Reasons for the Bullish Sentiment
According to Maximilian Uleer, head of European equity and cross-asset strategy at Deutsche Bank, a reason to be bullish on EU’s outlook is the rise of the surprise indices while a simultaneous decline in the surprise indices of the United States, as quoted on the CNBC article. Surprise indices measure by how much economic data beat or miss forecasts.
Deutsche Bank's Uleer cites an upcoming hunt for relative value trades as a bullish factor for Europe. Stocks, trading at a historic discount to the United States, offer first-half opportunities before leveling out in the second half. Europe's stocks have a long record of being significantly cheaper than their counterparts in the United States.
Ankit Gheedia, head ofhead of equity strategy at BNP Paribas, as quoted on CNBC, had the same belief as Maximilian Uleer, forecasting Europe securities to surpass U.S. performance the next year.
Optimistic STOXX 600 Forecasts
The Europe Stoxx 600 currently sits at a level of 478.73, surging about 7.65% since the beginning of November. According to Citigroup, as quoted on Reuters, the pan-Europe benchmark index is estimated to reach 510 points by the end of 2024, suggesting a hike of about 6.55%.
As per analysts of Goldman Sachs, as quoted on forexlive, the European STOXX 600 Index is forecast to reach a level of 500, driven by expectations of lower interest rates from the European Central Bank (ECB).
Interest Rate Cuts by ECB
On Thursday, Dec 14, ECB kept its rates unchanged with ECB President Christine Lagarde emphasizing that borrowing rates would persist at record levels, despite downward revisions in inflation forecasts, according to Reuters. The European Central Bank countered expectations of imminent interest rate cuts by focusing on fears of price pressures remaining strong.
Although an imminent rate cut might not be possible, the ECB is expected to cut interest rates in 2024. According to macroeconomic projections by the European Central Bank, inflation is estimated to decline gradually over the next few years, with ECB’s monetary policy driving headline inflation down from 5.4% in 2023 to 2.7% in 2024.

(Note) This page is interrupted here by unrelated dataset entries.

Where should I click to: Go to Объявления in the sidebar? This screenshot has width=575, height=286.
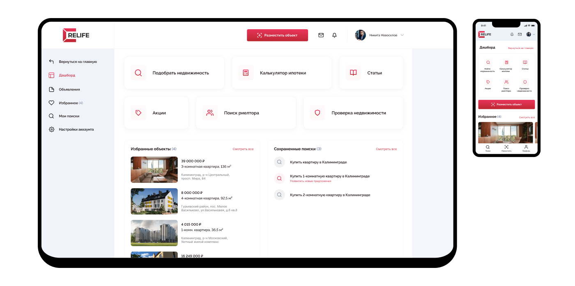pos(69,89)
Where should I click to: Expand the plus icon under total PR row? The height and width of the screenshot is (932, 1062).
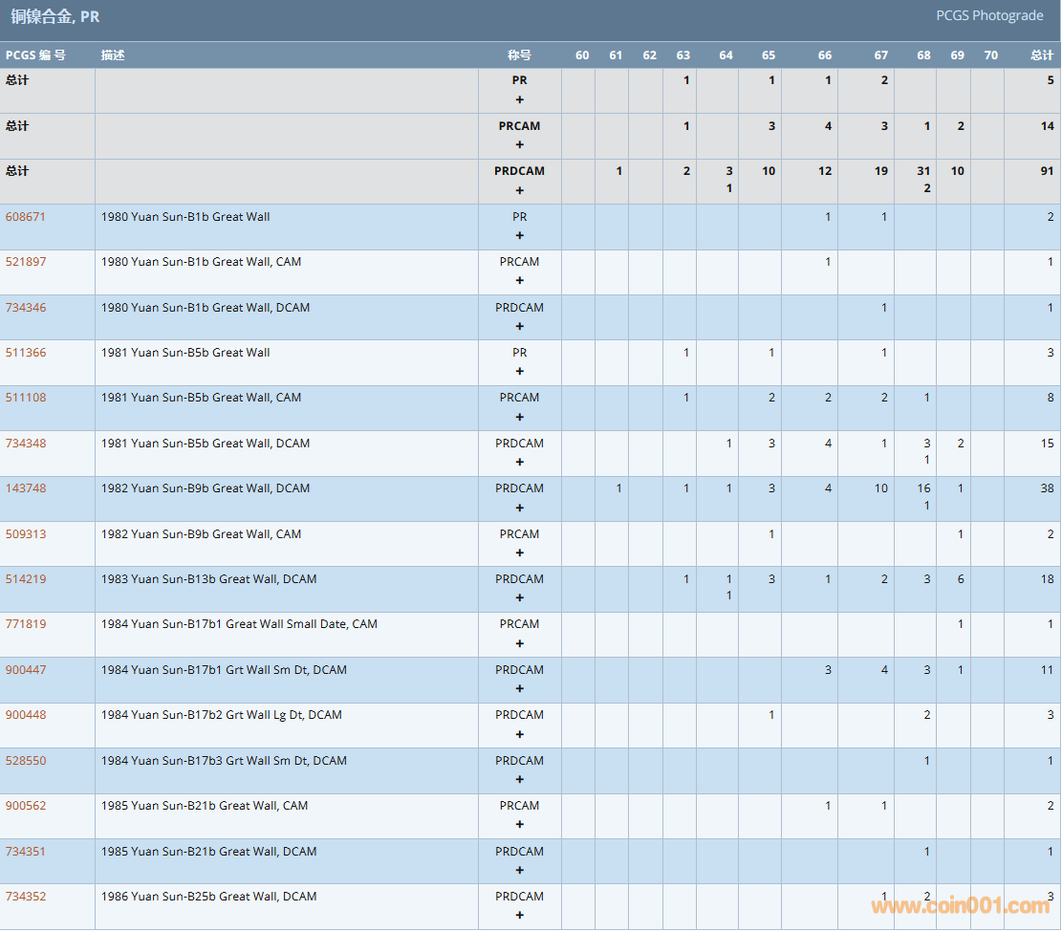coord(520,99)
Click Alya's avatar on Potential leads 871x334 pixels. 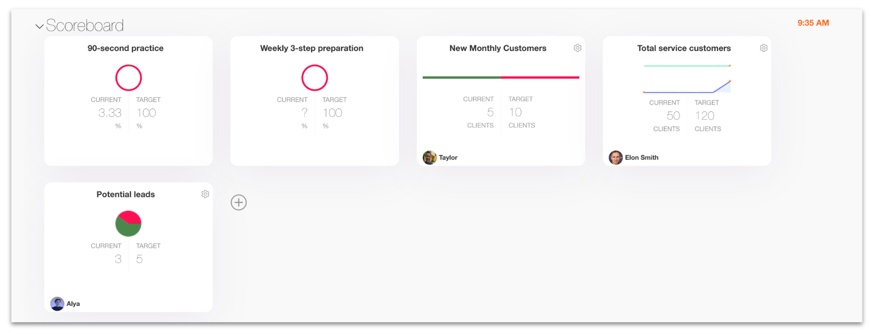[57, 304]
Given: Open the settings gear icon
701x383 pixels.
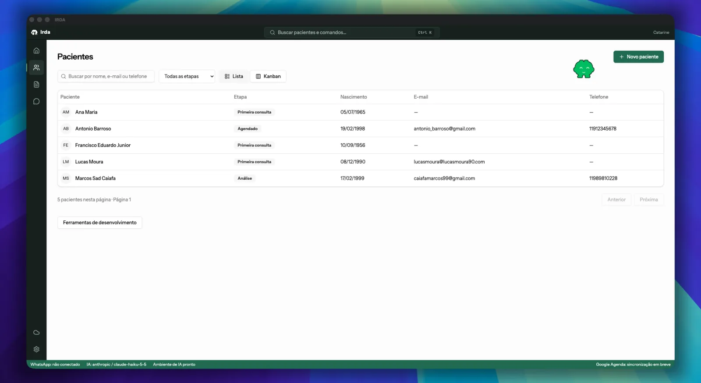Looking at the screenshot, I should [36, 349].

According to Deutsche Bank, as quoted on Reuters, the ECB is estimated to cut interest rates by 1.5% in 2024 due to moderating inflation levels. Deutsche Bank has upwardly revised its current estimation by 0.5% from its previous forecast.
ETFs in Focus
According to Reuters, EU's new agreement relaxes insurer capital rules, potentially allowing the insurance sector to invest around $108.82 billion into the economy.
Below, we mention a few funds to for investors to increase their exposure in Europe and capitalize from the momentum of the region.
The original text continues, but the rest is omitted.